* [Instructions for the task]: Copy the items from the line with "has height=2576, width=1190." up to and including the line with "center [449, 116].", swapping "particular element" for "specific element" and keeping everything else the same.

* [Provided entries]:
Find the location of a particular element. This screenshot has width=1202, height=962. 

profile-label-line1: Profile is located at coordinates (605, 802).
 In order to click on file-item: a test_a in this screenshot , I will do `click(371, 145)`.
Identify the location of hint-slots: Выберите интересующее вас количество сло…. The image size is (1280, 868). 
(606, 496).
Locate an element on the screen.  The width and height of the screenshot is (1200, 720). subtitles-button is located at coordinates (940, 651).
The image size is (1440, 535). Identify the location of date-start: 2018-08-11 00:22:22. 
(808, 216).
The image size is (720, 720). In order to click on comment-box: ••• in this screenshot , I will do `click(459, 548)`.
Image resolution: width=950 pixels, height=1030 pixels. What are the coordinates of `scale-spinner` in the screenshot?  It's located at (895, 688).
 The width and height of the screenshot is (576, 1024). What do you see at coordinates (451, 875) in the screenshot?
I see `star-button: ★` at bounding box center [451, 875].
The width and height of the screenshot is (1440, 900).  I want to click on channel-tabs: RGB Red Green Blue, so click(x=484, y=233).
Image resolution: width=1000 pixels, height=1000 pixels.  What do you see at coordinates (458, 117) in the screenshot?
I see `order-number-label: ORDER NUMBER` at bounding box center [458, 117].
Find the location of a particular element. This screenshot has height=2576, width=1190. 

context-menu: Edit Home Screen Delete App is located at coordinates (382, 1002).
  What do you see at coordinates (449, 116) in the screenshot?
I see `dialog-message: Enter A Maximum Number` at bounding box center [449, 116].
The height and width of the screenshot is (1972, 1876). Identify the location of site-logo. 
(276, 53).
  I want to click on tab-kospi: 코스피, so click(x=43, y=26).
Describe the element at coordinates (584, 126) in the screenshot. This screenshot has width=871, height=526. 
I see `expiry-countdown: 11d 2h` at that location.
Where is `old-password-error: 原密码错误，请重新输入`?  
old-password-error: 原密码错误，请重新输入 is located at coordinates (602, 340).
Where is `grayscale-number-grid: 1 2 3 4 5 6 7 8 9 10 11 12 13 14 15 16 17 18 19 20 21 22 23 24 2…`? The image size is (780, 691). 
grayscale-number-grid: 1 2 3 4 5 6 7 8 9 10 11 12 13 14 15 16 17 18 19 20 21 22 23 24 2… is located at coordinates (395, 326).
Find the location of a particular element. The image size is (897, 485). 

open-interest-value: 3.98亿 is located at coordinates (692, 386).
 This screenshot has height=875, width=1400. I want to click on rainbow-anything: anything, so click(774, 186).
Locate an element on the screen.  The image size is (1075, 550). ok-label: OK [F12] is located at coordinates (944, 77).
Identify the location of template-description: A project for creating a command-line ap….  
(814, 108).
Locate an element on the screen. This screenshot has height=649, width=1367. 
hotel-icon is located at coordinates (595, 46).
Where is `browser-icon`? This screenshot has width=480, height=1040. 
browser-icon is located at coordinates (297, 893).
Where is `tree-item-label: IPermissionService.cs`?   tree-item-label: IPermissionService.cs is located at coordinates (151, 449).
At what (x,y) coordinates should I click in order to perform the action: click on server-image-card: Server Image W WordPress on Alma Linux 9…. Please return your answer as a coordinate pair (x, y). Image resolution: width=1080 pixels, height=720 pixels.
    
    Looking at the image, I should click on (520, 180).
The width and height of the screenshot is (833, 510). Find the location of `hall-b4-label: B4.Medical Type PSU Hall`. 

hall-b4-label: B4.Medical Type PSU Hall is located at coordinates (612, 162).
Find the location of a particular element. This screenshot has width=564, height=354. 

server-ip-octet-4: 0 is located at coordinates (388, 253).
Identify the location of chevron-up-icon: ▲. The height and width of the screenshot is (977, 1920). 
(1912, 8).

* [Solved problem]:
Find the location of a specific element. This screenshot has height=2576, width=1190. 

context-menu: Edit Home Screen Delete App is located at coordinates (382, 1002).
  What do you see at coordinates (449, 116) in the screenshot?
I see `dialog-message: Enter A Maximum Number` at bounding box center [449, 116].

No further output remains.